Howard Marks said it well when he said that, rather than worrying about stock price volatility, “the possibility of permanent loss is the risk I worry about…and that every practical investor that I know is worried”. When we think of a company’s risk, we always like to look at its use of debt, because over-indebtedness can lead to ruin. Above all, Matrix IT Ltd. (TLV:MTRX) is in debt. But does this debt worry shareholders?
When is debt a problem?
Generally speaking, debt only becomes a real problem when a company cannot easily repay it, either by raising capital or with its own cash flow. In the worst case, a company can go bankrupt if it cannot pay its creditors. However, a more common (but still costly) situation is when a company has to dilute shareholders at a cheap share price just to keep debt under control.
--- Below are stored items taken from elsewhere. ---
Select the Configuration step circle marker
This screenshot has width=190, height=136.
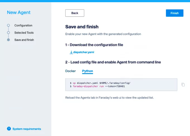[x=8, y=25]
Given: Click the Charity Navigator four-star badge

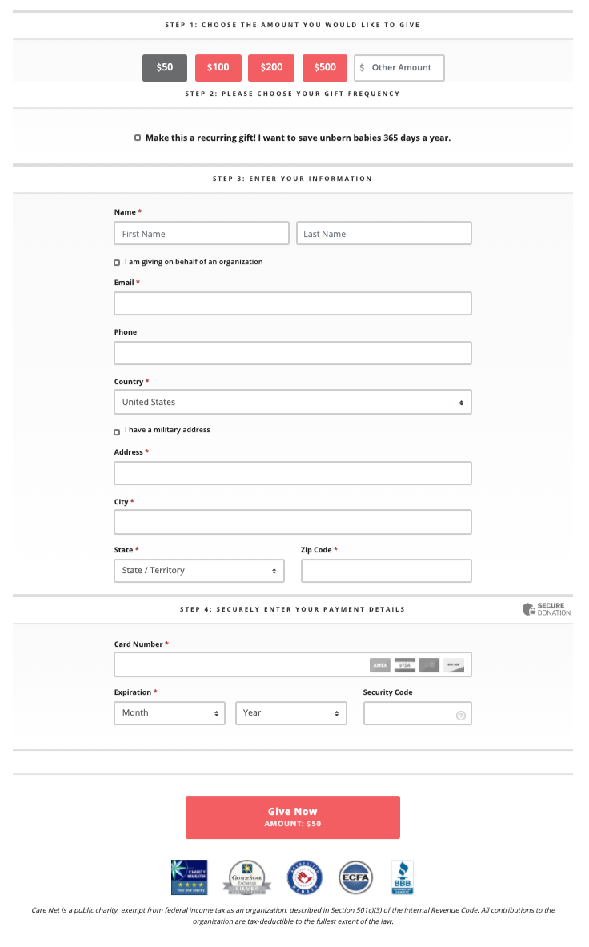Looking at the screenshot, I should coord(189,877).
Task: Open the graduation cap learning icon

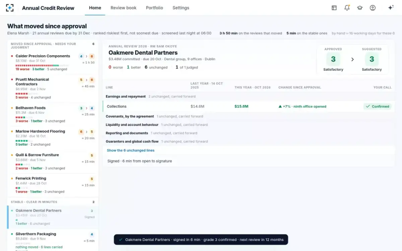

Of course, debt can be an important tool in businesses, especially capital-intensive businesses. The first step when considering a company’s debt levels is to consider its cash and debt together.
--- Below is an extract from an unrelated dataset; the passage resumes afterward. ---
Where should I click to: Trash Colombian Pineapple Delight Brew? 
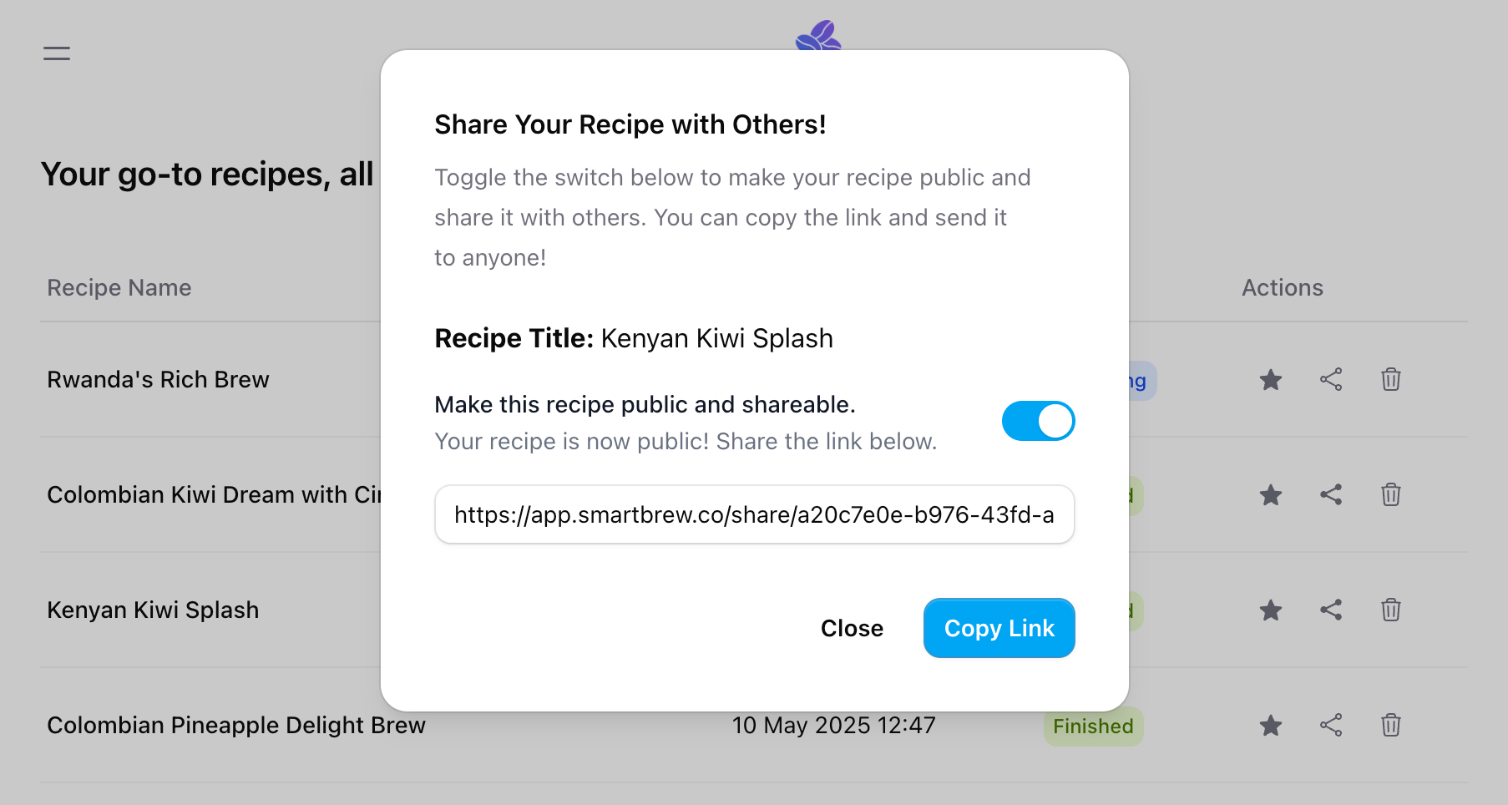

See our latest analysis for Matrix IT
What is Matrix IT’s debt?
You can click on the chart below for historical numbers, but it shows that as of September 2021, Matrix IT had ₪1.02 billion in debt, an increase of ₪950.6 million, year on year. However, since he has a cash reserve of ₪542.3 million, his net debt is lower at around ₪475.4 million.
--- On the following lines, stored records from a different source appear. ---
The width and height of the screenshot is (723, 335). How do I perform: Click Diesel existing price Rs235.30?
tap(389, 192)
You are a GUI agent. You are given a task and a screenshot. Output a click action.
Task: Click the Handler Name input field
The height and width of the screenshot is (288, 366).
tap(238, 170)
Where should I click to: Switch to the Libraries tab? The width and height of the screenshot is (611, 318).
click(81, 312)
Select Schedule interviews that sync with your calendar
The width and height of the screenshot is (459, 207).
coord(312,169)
How healthy is Matrix IT’s balance sheet?
According to the latest published balance sheet, Matrix IT had liabilities of ₪1.75 billion due within 12 months and liabilities of ₪656.1 million due beyond 12 months. On the other hand, it had a cash position of ₪542.3 million and ₪1.41 billion in receivables within one year. It therefore has liabilities totaling $458.2 million more than its cash and short-term receivables, combined.
Given that Matrix IT has a market cap of €5.54 billion, it’s hard to believe that these liabilities pose a threat. But there are enough liabilities that we certainly recommend that shareholders continue to monitor the balance sheet in the future.
We use two main ratios to inform us about debt to earnings levels. The first is net debt divided by earnings before interest, taxes, depreciation and amortization (EBITDA), while the second is how often its earnings before interest and taxes (EBIT) covers its interest expense (or its interests, for short). In this way, we consider both the absolute amount of debt, as well as the interest rates paid on it.
Matrix IT’s net debt is only 1.3 times its EBITDA. And its EBIT covers its interest charges 12.1 times. So we’re pretty relaxed about his super-conservative use of debt. And we also warmly note that Matrix IT increased its EBIT by 17% last year, making its leverage more manageable. The balance sheet is clearly the area to focus on when analyzing debt. But you can’t look at debt in total isolation; as Matrix IT will need revenue to repay this debt. So, if you want to know more about its earnings, it may be worth checking out this graph of its long-term trend.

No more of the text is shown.